ABOUT THIS EXERCISE » The whole listing must be printed again without any alteration.

RECORDS SUPPLIED »
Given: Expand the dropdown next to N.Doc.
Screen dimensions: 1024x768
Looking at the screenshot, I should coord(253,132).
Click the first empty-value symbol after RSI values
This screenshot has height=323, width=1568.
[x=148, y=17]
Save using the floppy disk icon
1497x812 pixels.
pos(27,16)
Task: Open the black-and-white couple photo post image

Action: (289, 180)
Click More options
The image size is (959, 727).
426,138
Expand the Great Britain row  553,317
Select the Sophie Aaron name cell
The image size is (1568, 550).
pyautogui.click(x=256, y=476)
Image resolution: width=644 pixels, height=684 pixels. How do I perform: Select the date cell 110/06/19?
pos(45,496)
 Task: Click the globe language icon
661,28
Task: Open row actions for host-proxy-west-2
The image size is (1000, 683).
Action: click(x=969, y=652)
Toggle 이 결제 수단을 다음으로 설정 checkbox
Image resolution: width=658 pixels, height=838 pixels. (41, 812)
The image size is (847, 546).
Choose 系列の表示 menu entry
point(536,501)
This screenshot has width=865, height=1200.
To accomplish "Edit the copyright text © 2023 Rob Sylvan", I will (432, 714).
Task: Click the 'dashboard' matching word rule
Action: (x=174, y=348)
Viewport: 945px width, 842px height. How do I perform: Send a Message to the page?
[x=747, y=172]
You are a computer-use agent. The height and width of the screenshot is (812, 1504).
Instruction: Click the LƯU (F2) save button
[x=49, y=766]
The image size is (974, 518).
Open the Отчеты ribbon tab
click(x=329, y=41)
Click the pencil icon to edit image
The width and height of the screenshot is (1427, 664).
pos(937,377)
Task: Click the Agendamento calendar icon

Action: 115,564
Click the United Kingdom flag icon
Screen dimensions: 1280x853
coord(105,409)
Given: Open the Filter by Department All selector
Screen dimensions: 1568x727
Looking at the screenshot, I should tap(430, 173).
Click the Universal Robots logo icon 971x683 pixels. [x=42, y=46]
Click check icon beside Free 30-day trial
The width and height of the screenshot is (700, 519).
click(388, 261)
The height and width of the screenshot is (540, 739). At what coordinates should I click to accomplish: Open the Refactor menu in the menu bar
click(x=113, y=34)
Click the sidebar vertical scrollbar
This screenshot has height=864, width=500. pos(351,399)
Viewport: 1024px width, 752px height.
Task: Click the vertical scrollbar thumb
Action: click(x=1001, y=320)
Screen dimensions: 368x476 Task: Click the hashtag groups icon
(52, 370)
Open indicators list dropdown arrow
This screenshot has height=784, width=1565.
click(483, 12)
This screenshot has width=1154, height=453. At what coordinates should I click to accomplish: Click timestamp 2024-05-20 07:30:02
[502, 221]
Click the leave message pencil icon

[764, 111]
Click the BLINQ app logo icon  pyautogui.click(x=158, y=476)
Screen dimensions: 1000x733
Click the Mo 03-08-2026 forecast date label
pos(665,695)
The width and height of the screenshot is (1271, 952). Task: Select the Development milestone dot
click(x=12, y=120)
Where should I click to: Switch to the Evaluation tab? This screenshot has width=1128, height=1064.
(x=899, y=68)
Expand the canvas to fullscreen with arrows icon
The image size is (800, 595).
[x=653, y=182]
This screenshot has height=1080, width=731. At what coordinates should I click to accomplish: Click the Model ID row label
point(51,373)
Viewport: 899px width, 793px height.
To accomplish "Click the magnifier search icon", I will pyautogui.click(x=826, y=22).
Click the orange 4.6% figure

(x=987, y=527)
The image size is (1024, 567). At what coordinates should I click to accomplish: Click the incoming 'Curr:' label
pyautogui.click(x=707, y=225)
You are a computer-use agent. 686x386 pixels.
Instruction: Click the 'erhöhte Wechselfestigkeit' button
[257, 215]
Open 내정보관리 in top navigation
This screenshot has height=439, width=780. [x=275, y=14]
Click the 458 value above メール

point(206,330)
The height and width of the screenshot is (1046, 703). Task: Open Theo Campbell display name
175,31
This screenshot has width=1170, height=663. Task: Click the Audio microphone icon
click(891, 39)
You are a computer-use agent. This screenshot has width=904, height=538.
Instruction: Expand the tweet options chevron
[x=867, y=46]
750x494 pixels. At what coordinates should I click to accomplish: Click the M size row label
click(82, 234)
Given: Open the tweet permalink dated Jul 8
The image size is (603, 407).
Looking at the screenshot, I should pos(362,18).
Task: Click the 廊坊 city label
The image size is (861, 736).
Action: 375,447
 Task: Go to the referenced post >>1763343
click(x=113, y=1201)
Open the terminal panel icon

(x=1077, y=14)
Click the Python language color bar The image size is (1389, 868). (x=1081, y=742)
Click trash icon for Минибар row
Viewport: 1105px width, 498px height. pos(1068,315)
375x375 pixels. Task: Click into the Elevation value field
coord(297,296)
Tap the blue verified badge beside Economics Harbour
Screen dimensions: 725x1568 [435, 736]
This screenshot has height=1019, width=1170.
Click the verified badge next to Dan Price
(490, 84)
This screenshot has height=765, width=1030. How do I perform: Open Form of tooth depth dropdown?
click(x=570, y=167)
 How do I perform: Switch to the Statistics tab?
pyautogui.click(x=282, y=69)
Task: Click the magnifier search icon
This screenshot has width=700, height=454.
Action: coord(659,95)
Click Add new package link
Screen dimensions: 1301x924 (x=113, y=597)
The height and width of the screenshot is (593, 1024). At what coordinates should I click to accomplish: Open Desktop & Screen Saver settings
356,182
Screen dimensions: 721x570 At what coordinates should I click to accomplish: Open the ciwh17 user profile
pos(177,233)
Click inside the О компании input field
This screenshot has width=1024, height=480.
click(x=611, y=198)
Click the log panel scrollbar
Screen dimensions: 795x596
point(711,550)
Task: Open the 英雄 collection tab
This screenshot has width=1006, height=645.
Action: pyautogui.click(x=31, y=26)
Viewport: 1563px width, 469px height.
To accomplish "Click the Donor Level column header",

SOLVED EXERCISE »
Given: Expand the dropdown next to N.Doc.
Screen dimensions: 1024x768
Looking at the screenshot, I should coord(253,132).
Click the first empty-value symbol after RSI values
This screenshot has height=323, width=1568.
[x=148, y=17]
Save using the floppy disk icon
1497x812 pixels.
pos(27,16)
Task: Open the black-and-white couple photo post image

Action: (289, 180)
Click More options
The image size is (959, 727).
426,138
Expand the Great Britain row  553,317
Select the Sophie Aaron name cell
The image size is (1568, 550).
pyautogui.click(x=256, y=476)
Image resolution: width=644 pixels, height=684 pixels. How do I perform: Select the date cell 110/06/19?
pos(45,496)
 Task: Click the globe language icon
661,28
Task: Open row actions for host-proxy-west-2
The image size is (1000, 683).
Action: click(x=969, y=652)
Toggle 이 결제 수단을 다음으로 설정 checkbox
Image resolution: width=658 pixels, height=838 pixels. (41, 812)
The image size is (847, 546).
Choose 系列の表示 menu entry
point(536,501)
This screenshot has width=865, height=1200.
To accomplish "Edit the copyright text © 2023 Rob Sylvan", I will (432, 714).
Task: Click the 'dashboard' matching word rule
Action: (x=174, y=348)
Viewport: 945px width, 842px height. How do I perform: Send a Message to the page?
[x=747, y=172]
You are a computer-use agent. The height and width of the screenshot is (812, 1504).
Instruction: Click the LƯU (F2) save button
[x=49, y=766]
The image size is (974, 518).
Open the Отчеты ribbon tab
click(x=329, y=41)
Click the pencil icon to edit image
The width and height of the screenshot is (1427, 664).
pos(937,377)
Task: Click the Agendamento calendar icon

Action: 115,564
Click the United Kingdom flag icon
Screen dimensions: 1280x853
coord(105,409)
Given: Open the Filter by Department All selector
Screen dimensions: 1568x727
Looking at the screenshot, I should tap(430, 173).
Click the Universal Robots logo icon 971x683 pixels. [x=42, y=46]
Click check icon beside Free 30-day trial
The width and height of the screenshot is (700, 519).
click(388, 261)
The height and width of the screenshot is (540, 739). At what coordinates should I click to accomplish: Open the Refactor menu in the menu bar
click(x=113, y=34)
Click the sidebar vertical scrollbar
This screenshot has height=864, width=500. pos(351,399)
Viewport: 1024px width, 752px height.
Task: Click the vertical scrollbar thumb
Action: click(x=1001, y=320)
Screen dimensions: 368x476 Task: Click the hashtag groups icon
(52, 370)
Open indicators list dropdown arrow
This screenshot has height=784, width=1565.
click(483, 12)
This screenshot has width=1154, height=453. At what coordinates should I click to accomplish: Click timestamp 2024-05-20 07:30:02
[502, 221]
Click the leave message pencil icon

[764, 111]
Click the BLINQ app logo icon  pyautogui.click(x=158, y=476)
Screen dimensions: 1000x733
Click the Mo 03-08-2026 forecast date label
pos(665,695)
The width and height of the screenshot is (1271, 952). Task: Select the Development milestone dot
click(x=12, y=120)
Where should I click to: Switch to the Evaluation tab? This screenshot has width=1128, height=1064.
(x=899, y=68)
Expand the canvas to fullscreen with arrows icon
The image size is (800, 595).
[x=653, y=182]
This screenshot has height=1080, width=731. At what coordinates should I click to accomplish: Click the Model ID row label
point(51,373)
Viewport: 899px width, 793px height.
To accomplish "Click the magnifier search icon", I will pyautogui.click(x=826, y=22).
Click the orange 4.6% figure

(x=987, y=527)
The image size is (1024, 567). At what coordinates should I click to accomplish: Click the incoming 'Curr:' label
pyautogui.click(x=707, y=225)
You are a computer-use agent. 686x386 pixels.
Instruction: Click the 'erhöhte Wechselfestigkeit' button
[257, 215]
Open 내정보관리 in top navigation
This screenshot has height=439, width=780. [x=275, y=14]
Click the 458 value above メール

point(206,330)
The height and width of the screenshot is (1046, 703). Task: Open Theo Campbell display name
175,31
This screenshot has width=1170, height=663. Task: Click the Audio microphone icon
click(891, 39)
You are a computer-use agent. This screenshot has width=904, height=538.
Instruction: Expand the tweet options chevron
[x=867, y=46]
750x494 pixels. At what coordinates should I click to accomplish: Click the M size row label
click(82, 234)
Given: Open the tweet permalink dated Jul 8
The image size is (603, 407).
Looking at the screenshot, I should pos(362,18).
Task: Click the 廊坊 city label
The image size is (861, 736).
Action: 375,447
 Task: Go to the referenced post >>1763343
click(x=113, y=1201)
Open the terminal panel icon

(x=1077, y=14)
Click the Python language color bar The image size is (1389, 868). (x=1081, y=742)
Click trash icon for Минибар row
Viewport: 1105px width, 498px height. pos(1068,315)
375x375 pixels. Task: Click into the Elevation value field
coord(297,296)
Tap the blue verified badge beside Economics Harbour
Screen dimensions: 725x1568 [435, 736]
This screenshot has height=1019, width=1170.
Click the verified badge next to Dan Price
(490, 84)
This screenshot has height=765, width=1030. How do I perform: Open Form of tooth depth dropdown?
click(x=570, y=167)
 How do I perform: Switch to the Statistics tab?
pyautogui.click(x=282, y=69)
Task: Click the magnifier search icon
This screenshot has width=700, height=454.
Action: coord(659,95)
Click Add new package link
Screen dimensions: 1301x924 (x=113, y=597)
The height and width of the screenshot is (593, 1024). At what coordinates should I click to accomplish: Open Desktop & Screen Saver settings
356,182
Screen dimensions: 721x570 At what coordinates should I click to accomplish: Open the ciwh17 user profile
pos(177,233)
Click inside the О компании input field
This screenshot has width=1024, height=480.
click(x=611, y=198)
Click the log panel scrollbar
Screen dimensions: 795x596
point(711,550)
Task: Open the 英雄 collection tab
This screenshot has width=1006, height=645.
Action: pyautogui.click(x=31, y=26)
Viewport: 1563px width, 469px height.
To accomplish "Click the Donor Level column header",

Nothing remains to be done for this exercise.